In this assay, MLH1 promoter methylation is detected using methylation specific real-time PCR (MethyLight). The absence of MLH1 promoter methylation in tumors demonstrating loss of MLH1 protein expression and/or MSI may suggest a MLH1 mutation associated with HNPCC. Genetic testing for germline MLH1 mutation is recommended in this setting. Conversely, the presence of MLH1 promoter methylation in neoplastic tissue is suggestive of sporadic MSI, not associated with HNPCC. However, rare instances of co-occurring MLH1 promoter hypermethylation and MLH1 germline mutations have been described. In addition, constitutional epimutations that result in heritable MLH1 promoter hypermethylation also exist, conferring an HNPCC (Lynch Syndrome) phenotype even in the absence of primary sequence alternations in the MLH1 gene. If there is a clinical suspicion of germline MLH1 promoter methylation, performing germline MLH1 promoter methylation testing on peripheral blood is recommended. Genetic counseling may be indicated based on the clinical and laboratory findings.
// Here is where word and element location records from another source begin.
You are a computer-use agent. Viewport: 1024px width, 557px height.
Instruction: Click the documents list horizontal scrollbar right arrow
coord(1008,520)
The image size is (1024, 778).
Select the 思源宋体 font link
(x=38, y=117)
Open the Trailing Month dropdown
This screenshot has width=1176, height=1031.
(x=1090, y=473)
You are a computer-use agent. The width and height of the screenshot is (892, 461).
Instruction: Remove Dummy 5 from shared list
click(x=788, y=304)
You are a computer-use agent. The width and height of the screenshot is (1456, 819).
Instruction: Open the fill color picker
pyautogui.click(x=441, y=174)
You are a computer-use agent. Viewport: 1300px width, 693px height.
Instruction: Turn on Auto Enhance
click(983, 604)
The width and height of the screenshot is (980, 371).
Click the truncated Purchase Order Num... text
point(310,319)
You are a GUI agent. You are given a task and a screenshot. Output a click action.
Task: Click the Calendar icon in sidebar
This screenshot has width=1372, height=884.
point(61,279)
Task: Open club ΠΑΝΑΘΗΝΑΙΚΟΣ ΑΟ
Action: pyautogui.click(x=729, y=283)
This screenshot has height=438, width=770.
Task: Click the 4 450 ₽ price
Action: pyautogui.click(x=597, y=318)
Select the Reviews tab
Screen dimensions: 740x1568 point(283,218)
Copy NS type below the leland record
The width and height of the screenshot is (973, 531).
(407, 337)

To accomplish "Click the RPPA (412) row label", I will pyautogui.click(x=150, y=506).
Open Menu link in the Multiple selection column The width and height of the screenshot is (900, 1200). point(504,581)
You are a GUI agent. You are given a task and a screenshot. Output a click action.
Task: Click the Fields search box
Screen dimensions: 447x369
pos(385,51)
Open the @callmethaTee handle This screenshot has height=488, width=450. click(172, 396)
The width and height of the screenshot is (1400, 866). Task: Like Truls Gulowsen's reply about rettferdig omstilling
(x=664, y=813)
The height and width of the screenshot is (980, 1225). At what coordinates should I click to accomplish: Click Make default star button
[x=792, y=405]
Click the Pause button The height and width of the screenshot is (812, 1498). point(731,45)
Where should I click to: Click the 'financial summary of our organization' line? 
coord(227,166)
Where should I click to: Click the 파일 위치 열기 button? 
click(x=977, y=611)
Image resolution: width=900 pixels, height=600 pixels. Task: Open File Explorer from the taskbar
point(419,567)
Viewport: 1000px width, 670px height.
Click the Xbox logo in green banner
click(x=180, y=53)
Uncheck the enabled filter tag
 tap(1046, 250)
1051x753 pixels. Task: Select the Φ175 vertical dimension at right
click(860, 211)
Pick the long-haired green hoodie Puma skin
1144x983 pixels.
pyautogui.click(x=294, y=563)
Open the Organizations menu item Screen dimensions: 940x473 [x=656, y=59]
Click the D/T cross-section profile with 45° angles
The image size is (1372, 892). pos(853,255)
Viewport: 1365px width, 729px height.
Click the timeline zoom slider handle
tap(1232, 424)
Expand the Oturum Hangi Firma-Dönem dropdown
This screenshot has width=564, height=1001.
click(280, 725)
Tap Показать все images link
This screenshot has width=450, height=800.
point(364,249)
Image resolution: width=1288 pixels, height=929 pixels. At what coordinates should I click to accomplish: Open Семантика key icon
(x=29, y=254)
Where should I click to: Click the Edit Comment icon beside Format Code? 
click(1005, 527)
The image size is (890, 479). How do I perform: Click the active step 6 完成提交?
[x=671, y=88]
Interpretive report provided.
* Reference ranges may change over time. Please refer to the original patient report when evaluating results.
Specimen Requirements
Send formalin-fixed paraffin-embedded block containing tumor tissue stored at room temperature. If sending slides, please send 1 H&E slide containing tumor tissue, and 8 unbaked, 10 micron thick unstained slides of the same tissue. Please include any pertinent history.